Setelah ajaran Islam masuk ke dalam hati orang
Jawa yang sebelumnya sudah diwarnai oleh Animisme-Dinamisme dan Hindu-Budha,
pada akhirnya muncullah dua golongan kepercayaan dalam masyarakat Jawa.
Golongan
Putihan atau kelompok santri, adalah golongan orang yang taat beragama Islam.
Namun, pada mereka agaknya tidak bisa menghilangkan begitu saja
pengaruh-pengaruh kepercayaan pra Islam. Ciri golongan ini adalah ketaatannya
untuk melakukan shalat lima waktu sehari semalam dan berpuasa di bulan Ramadan.

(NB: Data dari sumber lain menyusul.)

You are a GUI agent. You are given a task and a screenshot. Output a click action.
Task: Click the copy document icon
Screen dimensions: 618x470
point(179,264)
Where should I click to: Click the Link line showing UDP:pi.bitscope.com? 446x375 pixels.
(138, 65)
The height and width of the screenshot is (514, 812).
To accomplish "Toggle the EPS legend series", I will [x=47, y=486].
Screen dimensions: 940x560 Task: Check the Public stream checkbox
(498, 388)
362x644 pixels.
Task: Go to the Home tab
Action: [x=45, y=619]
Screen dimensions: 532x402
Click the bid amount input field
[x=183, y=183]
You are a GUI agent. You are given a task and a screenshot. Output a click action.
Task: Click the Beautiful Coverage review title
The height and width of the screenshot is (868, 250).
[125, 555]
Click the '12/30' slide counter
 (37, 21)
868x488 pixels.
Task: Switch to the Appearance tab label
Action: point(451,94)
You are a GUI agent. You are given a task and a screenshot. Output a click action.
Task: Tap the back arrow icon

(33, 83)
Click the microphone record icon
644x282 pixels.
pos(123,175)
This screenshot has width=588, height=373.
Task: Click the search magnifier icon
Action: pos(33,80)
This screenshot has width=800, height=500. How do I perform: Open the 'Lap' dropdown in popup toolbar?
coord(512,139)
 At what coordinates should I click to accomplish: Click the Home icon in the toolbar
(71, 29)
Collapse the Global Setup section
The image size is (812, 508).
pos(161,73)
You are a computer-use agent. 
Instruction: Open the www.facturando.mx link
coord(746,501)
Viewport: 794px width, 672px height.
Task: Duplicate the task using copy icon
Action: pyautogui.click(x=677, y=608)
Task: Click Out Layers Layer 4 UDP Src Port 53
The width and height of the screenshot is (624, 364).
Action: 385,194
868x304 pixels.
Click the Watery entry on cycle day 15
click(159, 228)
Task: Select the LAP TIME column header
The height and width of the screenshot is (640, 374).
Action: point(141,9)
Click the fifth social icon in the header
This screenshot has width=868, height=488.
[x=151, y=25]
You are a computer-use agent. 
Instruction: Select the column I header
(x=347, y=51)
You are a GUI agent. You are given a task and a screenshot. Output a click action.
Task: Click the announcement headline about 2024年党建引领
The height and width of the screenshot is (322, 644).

Faktor penyebab sulitnya menghilangkan kepercayaan pra Islam bagi orang Jawa,
menurut Sufaat M, hal ini dikarenakan para wali yang merupakan arsitek
penyiaran Islam di Jawa mengambil garis lunak terhadap unsur-unsur kepercayaan
lama. Mereka adalah orang-orang Tasawuf yang cukup toleran, dan menyadari bahwa
periode mereka adalah periode transisi.[8]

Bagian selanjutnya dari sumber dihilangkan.